TJRN: Após ter cartão clonado e conta zerada, cliente de banco será indenizada


O magistrado considerou que ficou comprovado que o serviço prestado pelo banco não se mostrou seguro e inequívoco 


O juiz Juiz Odinei Draeger, da 1ª Vara Cível de são Gonçalo do Amarante, condenou o Banco Bradesco S/A no pagamento da restituição dos danos materiais sofridos por um cliente, no valor de R$ 8.253,70, devidamente corrigidos, e acrescidos de juros de mora, por ter sua conta zerada após ter seu cartão bancário clonado. Ele condenou o banco ainda no pagamento de indenização por danos morais no valor de R$ 9 mil, também acrescidos de juros e corrigidos monetariamente.
Na ação judicial, a autora informou que em dezembro de 2005 recebeu indenização no valor de R$ 12.293,97, abrindo uma conta poupança no Banco Bradesco para depósito da quantia. Em 12 de dezembro de 2005 efetuou saque de R$ 3 mil na boca do caixa, pois ainda não possuía o cartão magnético da conta, sendo informada que o mesmo chegaria em 15 dias;

Em 04 de janeiro de 2006 efetuou, novamente na boca do caixa, um saque de R$ 300,00 e outro de R$ 700,00, totalizando R$ 1.000,00. No fim do mês de janeiro/2006 tentou efetuar novo saque, tendo sido informada pelo funcionário que o saldo era insuficiente conforme extrato. Disse que levou um susto, pois em menos de 1 mês todo o dinheiro de sua conta havido sido sacado, no valor de R$ 8.253,70,00.

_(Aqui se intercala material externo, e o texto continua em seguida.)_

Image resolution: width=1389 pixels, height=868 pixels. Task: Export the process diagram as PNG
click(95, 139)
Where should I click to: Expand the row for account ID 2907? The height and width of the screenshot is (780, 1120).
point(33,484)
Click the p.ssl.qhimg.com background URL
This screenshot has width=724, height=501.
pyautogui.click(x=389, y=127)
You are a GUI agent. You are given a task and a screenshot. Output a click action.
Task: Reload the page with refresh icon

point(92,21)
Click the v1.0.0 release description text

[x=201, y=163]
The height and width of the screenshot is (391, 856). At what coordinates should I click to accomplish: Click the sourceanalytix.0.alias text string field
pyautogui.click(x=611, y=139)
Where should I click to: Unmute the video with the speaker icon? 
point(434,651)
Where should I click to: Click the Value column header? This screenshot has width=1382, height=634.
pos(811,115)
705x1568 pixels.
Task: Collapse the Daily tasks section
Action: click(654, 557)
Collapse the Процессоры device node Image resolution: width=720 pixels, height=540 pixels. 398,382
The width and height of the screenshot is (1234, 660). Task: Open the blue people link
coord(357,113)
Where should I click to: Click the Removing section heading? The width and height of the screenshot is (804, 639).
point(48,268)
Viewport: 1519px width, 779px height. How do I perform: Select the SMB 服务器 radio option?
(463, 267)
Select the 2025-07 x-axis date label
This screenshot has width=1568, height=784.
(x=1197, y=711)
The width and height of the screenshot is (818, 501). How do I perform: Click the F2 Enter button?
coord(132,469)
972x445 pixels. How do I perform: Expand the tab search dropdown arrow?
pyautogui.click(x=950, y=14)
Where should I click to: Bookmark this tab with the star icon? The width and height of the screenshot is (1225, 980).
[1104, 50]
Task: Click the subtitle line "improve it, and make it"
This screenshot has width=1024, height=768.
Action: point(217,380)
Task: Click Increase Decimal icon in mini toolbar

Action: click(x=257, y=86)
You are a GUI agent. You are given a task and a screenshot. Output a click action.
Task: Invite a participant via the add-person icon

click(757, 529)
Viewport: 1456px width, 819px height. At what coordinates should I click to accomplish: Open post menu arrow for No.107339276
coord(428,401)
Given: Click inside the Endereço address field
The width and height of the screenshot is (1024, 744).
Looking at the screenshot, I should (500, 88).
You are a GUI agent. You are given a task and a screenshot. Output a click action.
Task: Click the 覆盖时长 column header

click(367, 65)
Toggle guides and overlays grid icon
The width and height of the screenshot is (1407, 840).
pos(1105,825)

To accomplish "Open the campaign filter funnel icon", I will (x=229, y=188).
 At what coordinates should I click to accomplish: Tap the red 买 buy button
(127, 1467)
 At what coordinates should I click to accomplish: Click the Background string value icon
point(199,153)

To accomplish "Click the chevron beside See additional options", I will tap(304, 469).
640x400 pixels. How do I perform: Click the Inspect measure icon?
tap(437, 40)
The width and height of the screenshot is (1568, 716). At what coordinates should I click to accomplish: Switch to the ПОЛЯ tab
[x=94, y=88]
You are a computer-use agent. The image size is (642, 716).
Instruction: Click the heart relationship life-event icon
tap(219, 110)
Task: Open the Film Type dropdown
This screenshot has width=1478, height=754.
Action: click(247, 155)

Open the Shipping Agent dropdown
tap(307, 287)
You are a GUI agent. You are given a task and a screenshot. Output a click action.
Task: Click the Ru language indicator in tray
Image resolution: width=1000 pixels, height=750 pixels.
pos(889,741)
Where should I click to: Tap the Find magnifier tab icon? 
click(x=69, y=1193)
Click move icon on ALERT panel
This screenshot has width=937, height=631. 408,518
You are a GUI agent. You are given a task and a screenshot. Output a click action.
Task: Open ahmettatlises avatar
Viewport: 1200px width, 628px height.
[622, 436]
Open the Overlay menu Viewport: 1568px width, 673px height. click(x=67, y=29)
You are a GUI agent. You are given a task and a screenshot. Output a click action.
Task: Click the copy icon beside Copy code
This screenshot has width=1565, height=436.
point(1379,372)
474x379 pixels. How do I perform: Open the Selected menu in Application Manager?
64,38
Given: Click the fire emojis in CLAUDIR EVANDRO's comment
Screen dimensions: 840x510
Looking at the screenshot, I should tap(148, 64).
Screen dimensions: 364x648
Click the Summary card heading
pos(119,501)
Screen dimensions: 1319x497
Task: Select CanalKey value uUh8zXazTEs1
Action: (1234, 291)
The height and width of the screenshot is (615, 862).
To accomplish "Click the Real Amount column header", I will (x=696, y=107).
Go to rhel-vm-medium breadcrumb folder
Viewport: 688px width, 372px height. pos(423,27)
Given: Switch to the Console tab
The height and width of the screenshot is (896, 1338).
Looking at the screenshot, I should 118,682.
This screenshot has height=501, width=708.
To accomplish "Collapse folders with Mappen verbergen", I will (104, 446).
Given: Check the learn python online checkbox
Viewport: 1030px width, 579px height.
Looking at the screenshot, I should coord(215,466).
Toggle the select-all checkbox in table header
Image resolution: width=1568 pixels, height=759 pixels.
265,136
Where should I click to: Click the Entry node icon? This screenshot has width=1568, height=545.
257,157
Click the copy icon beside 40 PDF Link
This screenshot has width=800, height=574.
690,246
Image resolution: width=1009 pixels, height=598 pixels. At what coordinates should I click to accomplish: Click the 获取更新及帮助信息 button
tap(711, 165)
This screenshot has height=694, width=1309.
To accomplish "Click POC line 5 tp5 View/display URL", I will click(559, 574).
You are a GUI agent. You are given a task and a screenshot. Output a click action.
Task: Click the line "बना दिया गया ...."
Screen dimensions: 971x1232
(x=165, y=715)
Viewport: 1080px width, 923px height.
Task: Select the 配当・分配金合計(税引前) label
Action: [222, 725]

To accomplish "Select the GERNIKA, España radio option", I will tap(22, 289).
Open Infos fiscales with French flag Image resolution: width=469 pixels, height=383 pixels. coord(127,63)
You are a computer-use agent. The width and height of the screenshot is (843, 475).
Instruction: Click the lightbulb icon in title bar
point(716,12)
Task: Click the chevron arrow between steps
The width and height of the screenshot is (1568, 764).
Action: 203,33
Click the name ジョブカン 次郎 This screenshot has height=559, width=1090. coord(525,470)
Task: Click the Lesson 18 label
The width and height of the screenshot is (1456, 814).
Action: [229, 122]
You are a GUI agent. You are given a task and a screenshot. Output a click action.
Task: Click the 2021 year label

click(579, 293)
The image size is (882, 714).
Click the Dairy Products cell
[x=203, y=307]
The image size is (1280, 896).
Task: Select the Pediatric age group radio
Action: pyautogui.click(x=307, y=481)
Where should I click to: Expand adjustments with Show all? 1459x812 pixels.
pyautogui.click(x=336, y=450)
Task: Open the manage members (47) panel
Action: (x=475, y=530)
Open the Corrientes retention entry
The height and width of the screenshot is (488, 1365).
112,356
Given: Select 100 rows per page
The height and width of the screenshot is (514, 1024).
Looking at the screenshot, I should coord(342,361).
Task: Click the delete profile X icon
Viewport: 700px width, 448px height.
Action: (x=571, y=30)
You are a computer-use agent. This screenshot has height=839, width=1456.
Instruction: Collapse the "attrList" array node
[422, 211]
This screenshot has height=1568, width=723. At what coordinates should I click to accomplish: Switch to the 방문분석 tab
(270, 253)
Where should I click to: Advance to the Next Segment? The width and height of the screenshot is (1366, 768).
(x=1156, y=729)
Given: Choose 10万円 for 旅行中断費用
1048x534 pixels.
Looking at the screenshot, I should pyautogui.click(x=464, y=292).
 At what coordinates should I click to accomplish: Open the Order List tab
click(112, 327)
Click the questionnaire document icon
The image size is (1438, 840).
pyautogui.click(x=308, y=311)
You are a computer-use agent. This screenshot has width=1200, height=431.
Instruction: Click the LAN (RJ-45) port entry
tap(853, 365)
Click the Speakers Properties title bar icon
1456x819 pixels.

Ao procurar explicações do gerente, este informou que os saques foram efetuados via cartão magnético e que o mesmo tinha sido encaminhado para seu endereço. Em virtude disto, requereu a restituição do valor indevidamente sacado, no valor de R$ 8.253,70, bem como indenização pelos danos morais sofridos.

Serviço

O magistrado considerou que ficou comprovado que o serviço prestado pelo banco não se mostrou seguro e inequívoco, já que houve movimentações não realizadas em sua totalidade pela autora. Segundo ele, os extratos consolidados [07/08 e 51/52] revelam que, pouco tempo após a abertura da conta, foram realizados diversos saques não reconhecidos pela consumidora, sempre em valor semelhante, o que evidencia o uso indevido por terceiro, mediante fraude (“clonagem”), do cartão magnético não recebido por ela.

“Em tais casos, é dever do banco juntar comprovação de entrega efetiva do cartão magnético, por meio de cópia do Aviso de Recebimento – AR, emitido pelos Correios. A despeito deste encargo, o banco não comprovou a entrega efetiva do plástico à requerente, devendo arcar com os prejuízos financeiros suportados pela autora ao ver seu saldo da conta repentinamente zerado”, anotou.

“Desta forma, não resta dúvida da verossimilhança das alegações da autora, o que presumo não ter esta realizado os saques e a compra no montante de R$ 8.253,70. Logo, deve a demandante ser restituída na totalidade quantia apontada, referente aos saques efetuados com cartão magnético a compra realizada em débito automático na conta poupança de sua titularidade”, concluiu.